• [What to produce]:
Beginning with the line that contains "Given: Select the" in the material below, print each line exactly until the line that contains "Task: Open the Search view in sidebar" has been printed, then stop.

• [Provided data]:
Start of Block

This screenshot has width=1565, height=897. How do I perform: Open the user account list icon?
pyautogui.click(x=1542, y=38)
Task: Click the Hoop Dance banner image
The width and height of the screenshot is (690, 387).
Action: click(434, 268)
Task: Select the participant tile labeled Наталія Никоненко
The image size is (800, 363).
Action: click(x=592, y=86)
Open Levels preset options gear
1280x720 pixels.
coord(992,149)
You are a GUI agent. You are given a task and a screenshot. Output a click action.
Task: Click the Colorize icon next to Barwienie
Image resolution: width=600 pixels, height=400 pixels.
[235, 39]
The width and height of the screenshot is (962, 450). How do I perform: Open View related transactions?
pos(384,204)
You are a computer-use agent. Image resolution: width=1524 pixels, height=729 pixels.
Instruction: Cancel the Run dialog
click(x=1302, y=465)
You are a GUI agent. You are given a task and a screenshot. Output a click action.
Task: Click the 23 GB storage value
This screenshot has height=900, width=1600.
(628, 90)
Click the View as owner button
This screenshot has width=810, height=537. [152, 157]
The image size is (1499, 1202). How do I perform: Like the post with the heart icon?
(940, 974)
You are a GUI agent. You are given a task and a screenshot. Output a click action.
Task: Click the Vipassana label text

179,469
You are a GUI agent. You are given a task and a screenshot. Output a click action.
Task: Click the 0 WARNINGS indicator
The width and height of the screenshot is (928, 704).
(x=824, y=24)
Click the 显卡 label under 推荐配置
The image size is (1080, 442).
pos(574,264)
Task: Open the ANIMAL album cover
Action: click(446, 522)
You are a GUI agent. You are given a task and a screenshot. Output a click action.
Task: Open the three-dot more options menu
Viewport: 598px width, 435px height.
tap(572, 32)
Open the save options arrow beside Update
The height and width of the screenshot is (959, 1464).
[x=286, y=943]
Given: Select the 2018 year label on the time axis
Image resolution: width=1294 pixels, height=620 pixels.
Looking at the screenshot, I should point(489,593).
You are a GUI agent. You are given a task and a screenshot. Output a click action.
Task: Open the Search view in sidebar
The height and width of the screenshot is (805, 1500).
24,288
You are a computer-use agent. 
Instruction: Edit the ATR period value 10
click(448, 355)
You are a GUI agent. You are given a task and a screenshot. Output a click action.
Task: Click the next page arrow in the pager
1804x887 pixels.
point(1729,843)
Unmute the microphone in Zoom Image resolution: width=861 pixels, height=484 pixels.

End of Block

• [Output]:
Given: Select the 2018 year label on the time axis
Image resolution: width=1294 pixels, height=620 pixels.
Looking at the screenshot, I should point(489,593).
You are a GUI agent. You are given a task and a screenshot. Output a click action.
Task: Open the Search view in sidebar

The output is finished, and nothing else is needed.